The Sinaloense love of seafood and drinking is best exemplified by Los Bochones’ cervezas served perronas style. (Translation: “badass style.”) What this means is that your six pack of Modelo cans will come topped with loads of shrimp, peanuts, cucumber, onion and Chamoy. In other words: wonderful, especially when paired with the tenor of Joan Sebastian from the jukebox.
Want to keep traveling on the fish train? Get the tostada campechana, a wonderfully citric blend of chilled shrimp, octopus, and imitation crab that sits atop a crisped corn tortilla.
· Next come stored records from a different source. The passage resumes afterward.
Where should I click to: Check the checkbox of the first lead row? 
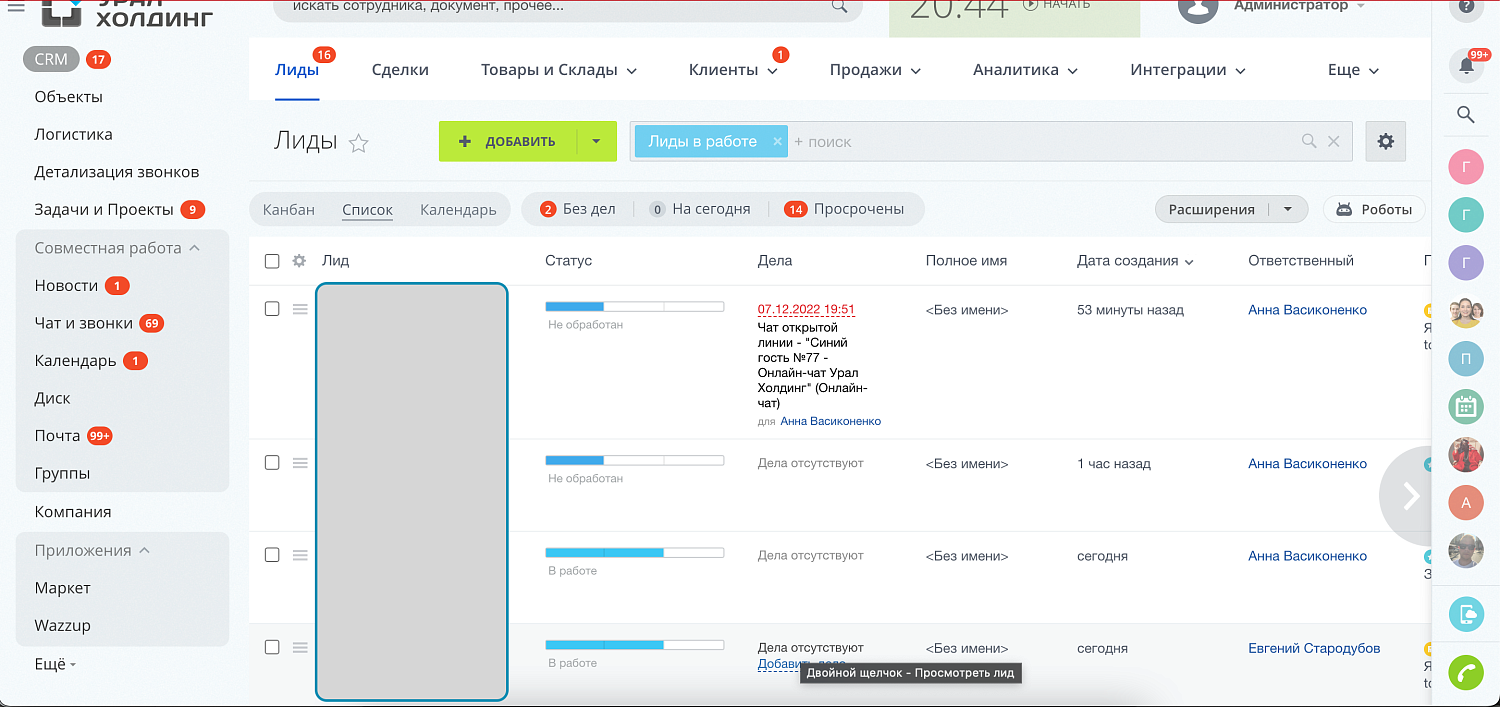tap(271, 308)
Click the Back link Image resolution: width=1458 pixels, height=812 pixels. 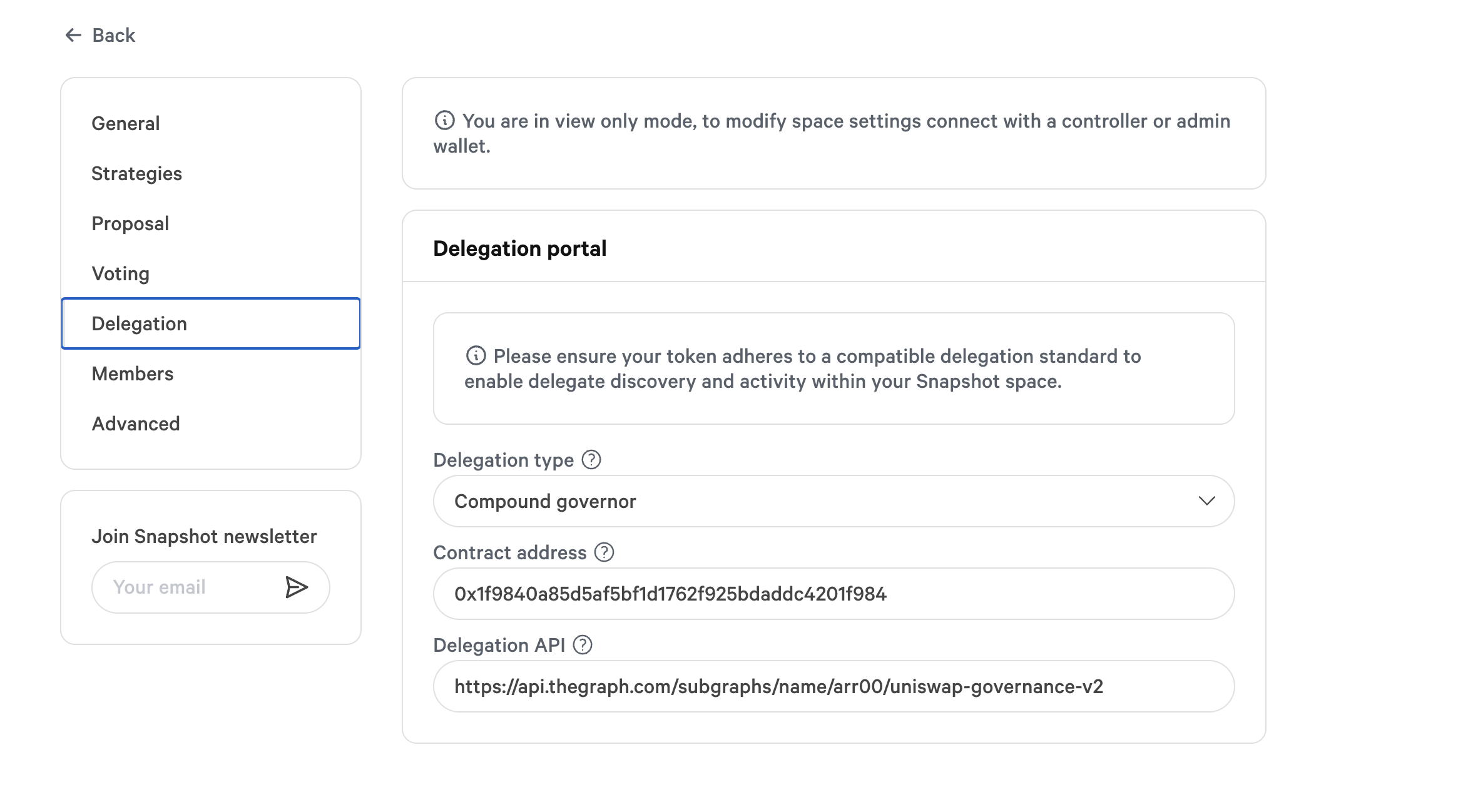point(113,35)
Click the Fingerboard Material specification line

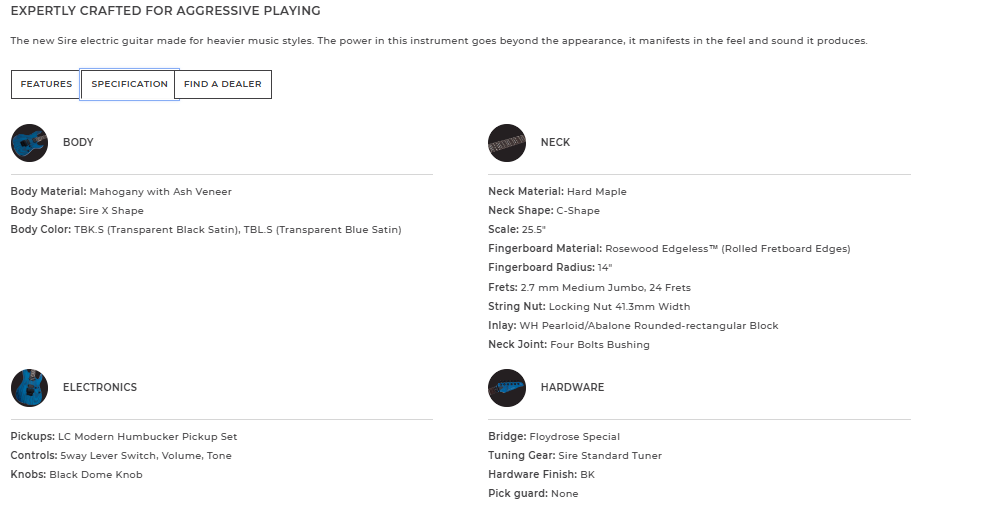tap(669, 249)
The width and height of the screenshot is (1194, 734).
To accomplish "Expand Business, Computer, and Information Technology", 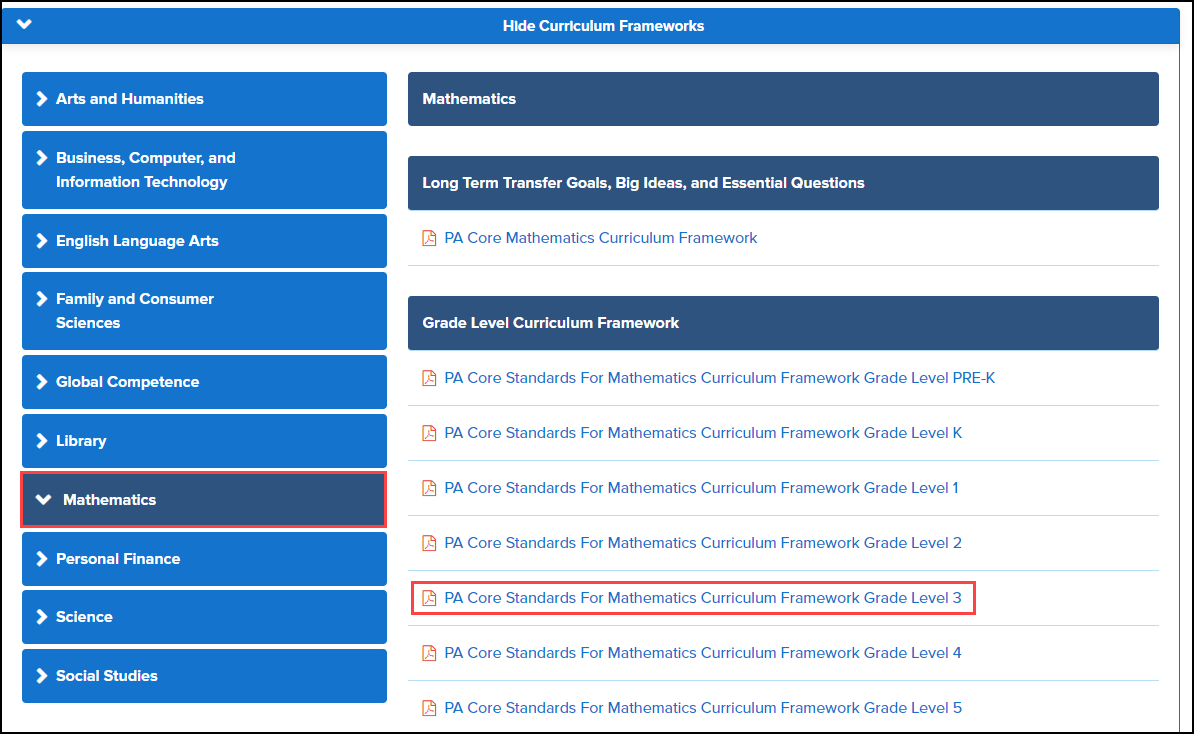I will tap(204, 170).
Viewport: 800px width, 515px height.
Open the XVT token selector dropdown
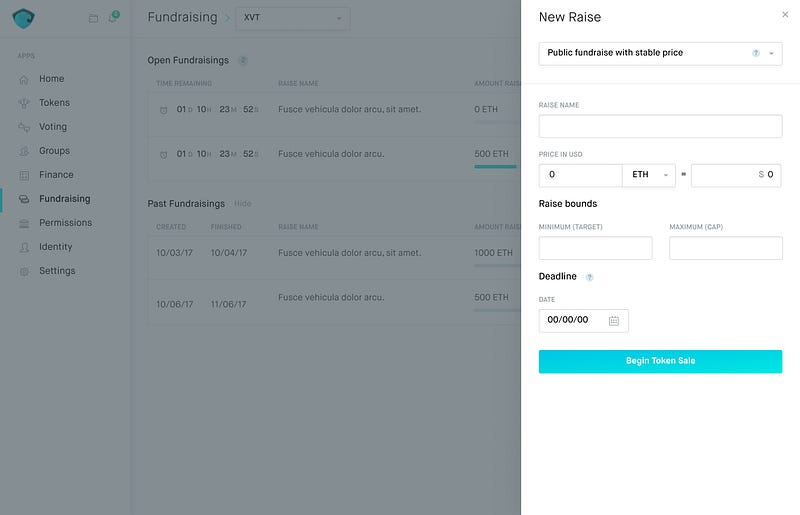[x=292, y=18]
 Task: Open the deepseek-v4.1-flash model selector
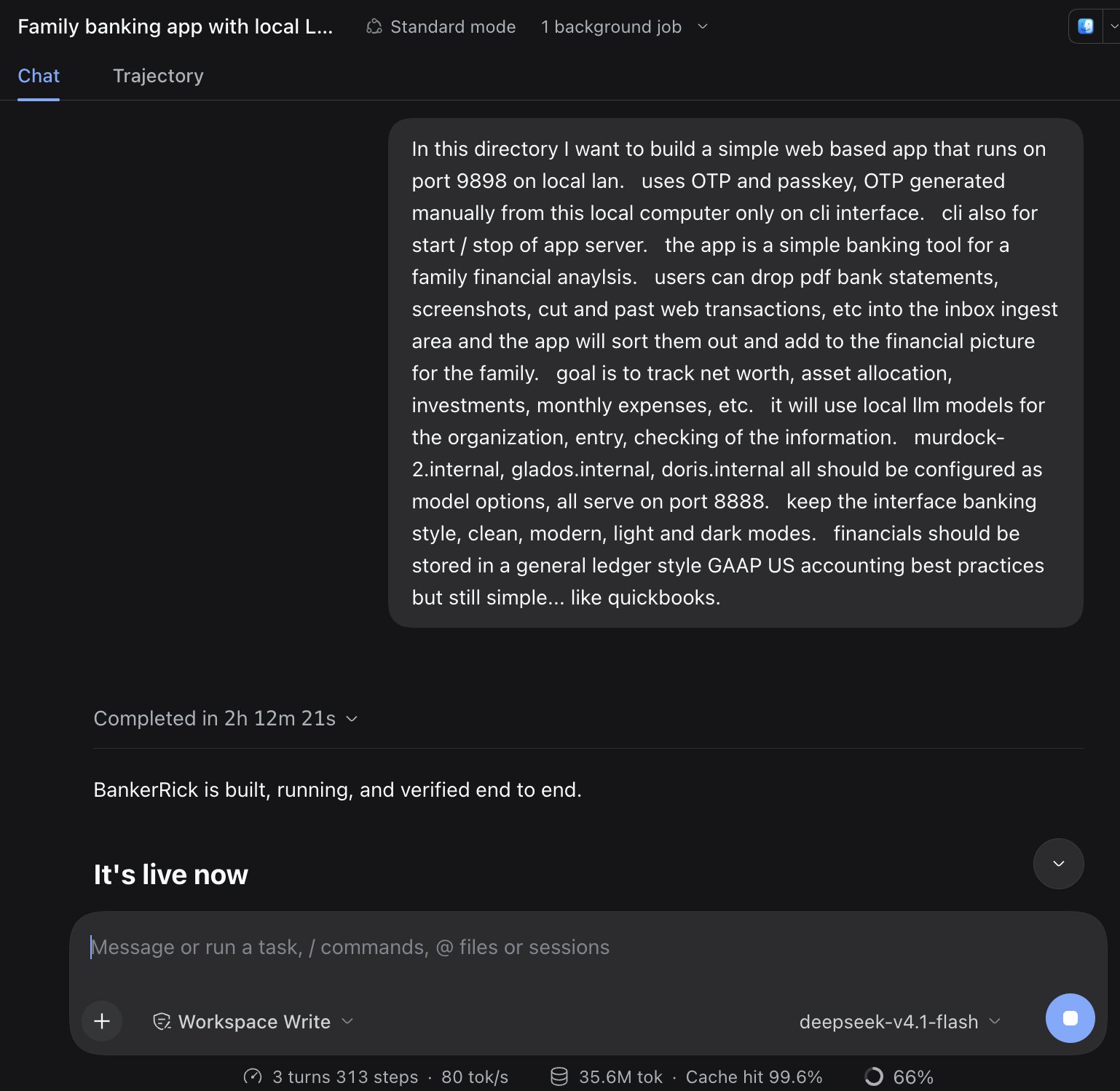coord(899,1022)
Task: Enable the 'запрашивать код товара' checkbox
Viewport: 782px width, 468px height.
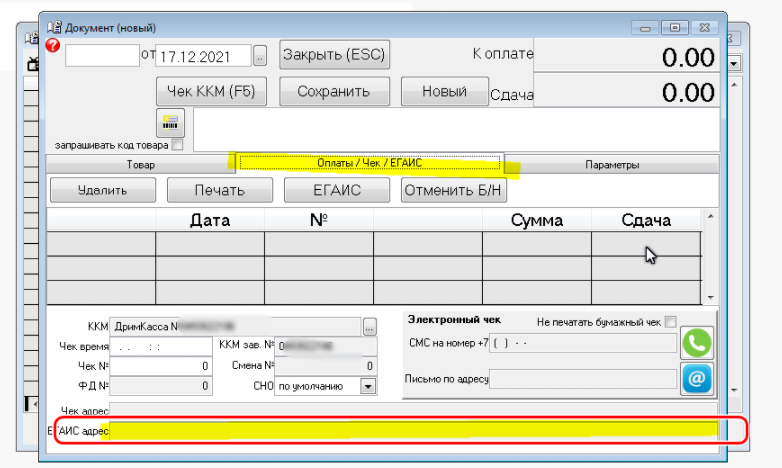Action: (178, 145)
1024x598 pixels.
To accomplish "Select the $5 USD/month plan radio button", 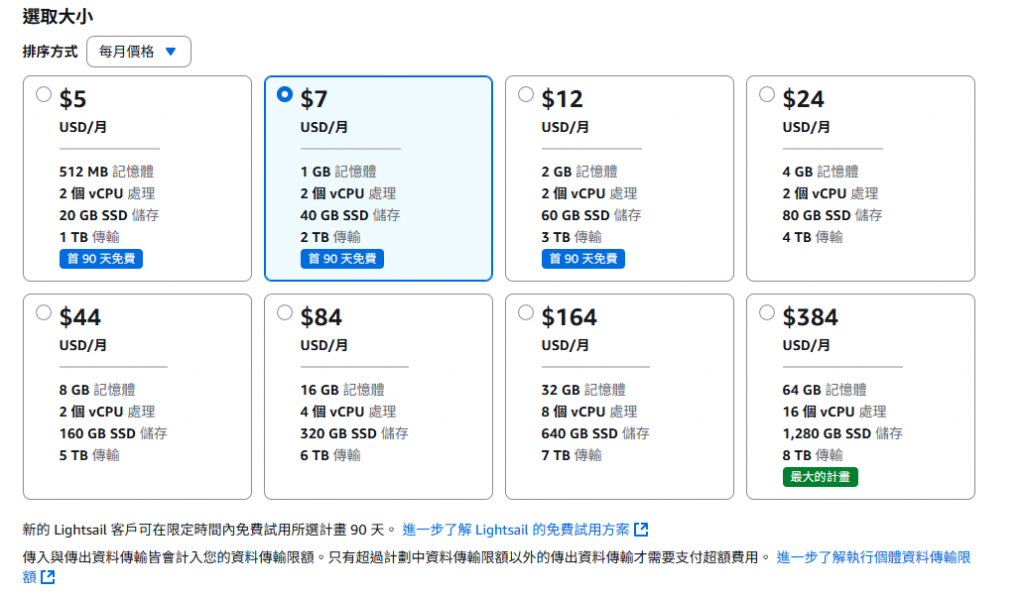I will point(43,95).
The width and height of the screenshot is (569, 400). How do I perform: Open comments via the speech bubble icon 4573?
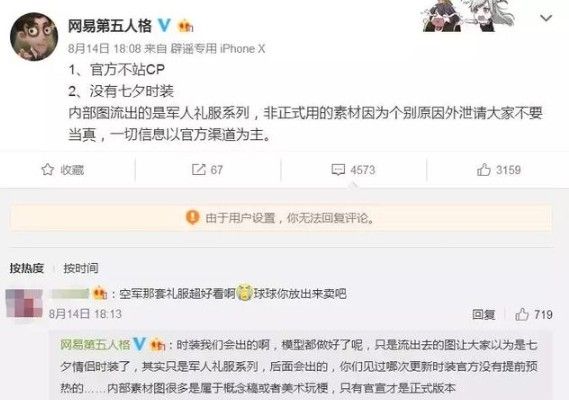tap(338, 170)
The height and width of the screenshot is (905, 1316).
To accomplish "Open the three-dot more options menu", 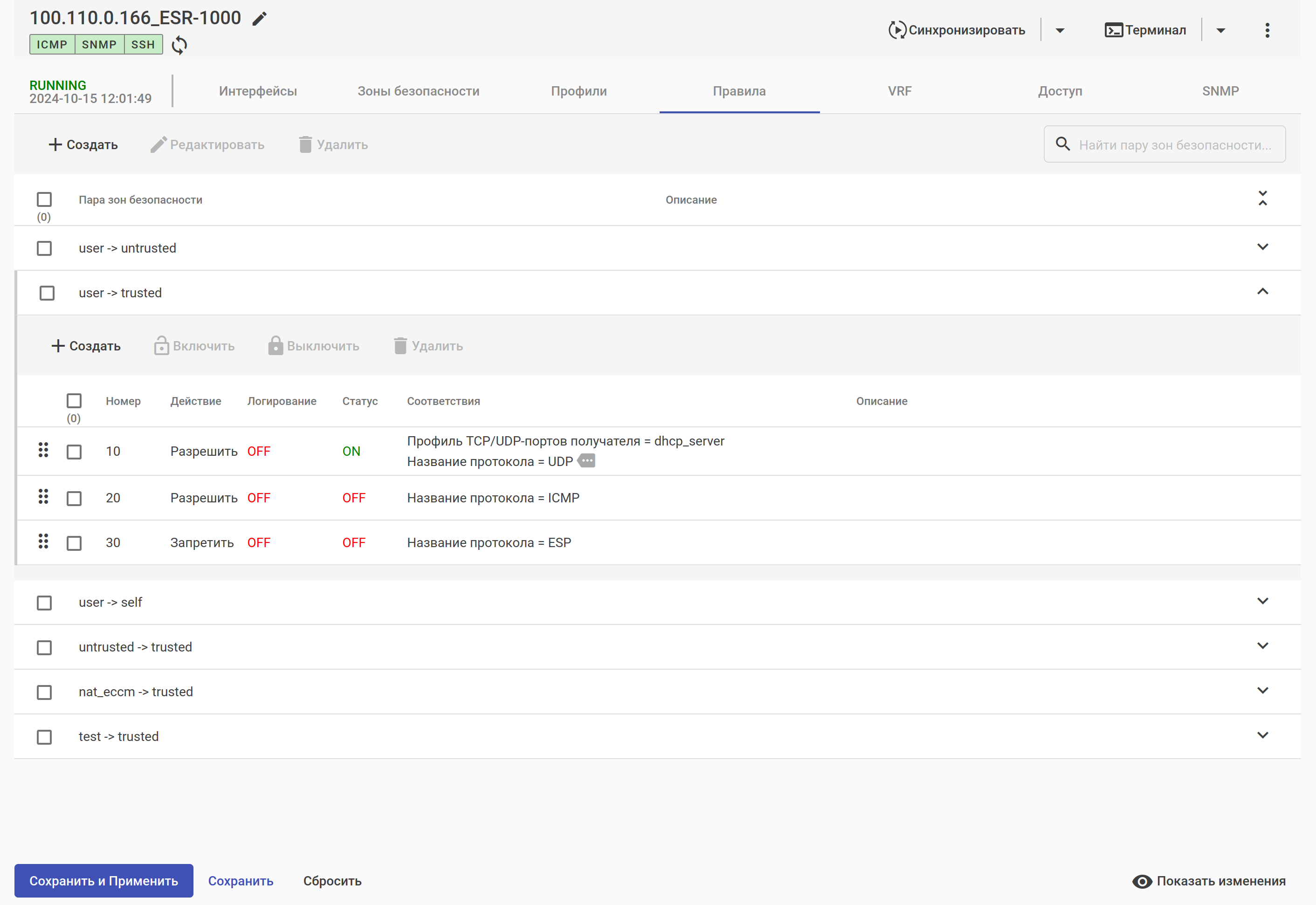I will click(1267, 30).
Recommended pairing includes oyster shots and an ice cold michelada made with Corona Familiar.
Of course, if you really want to get Sinaloense (besides hopping on the corrido-filled jukebox), go for one of the state’s founding dishes, the aguachile. Call it the Mexican response to Peruvian leche de tigre, this wonderful spicy’n’citric concoction is usually raw shrimp marinated in a bright green (or red, as Los Bochones has both) sauce that consists of blended chiles and lime juice. The result? Insanely addicting heat and flavor that is only second to the same dish served at the Mariscos El Faro food truck.
Or if you’re boring, get a burrito. Because they have those too. Because that’s what Americans are used to. But if you’re truly a lover of food, go Sinaloense. Perronas style.
Mariscos Los Bochones is located at 701 Long Beach Blvd.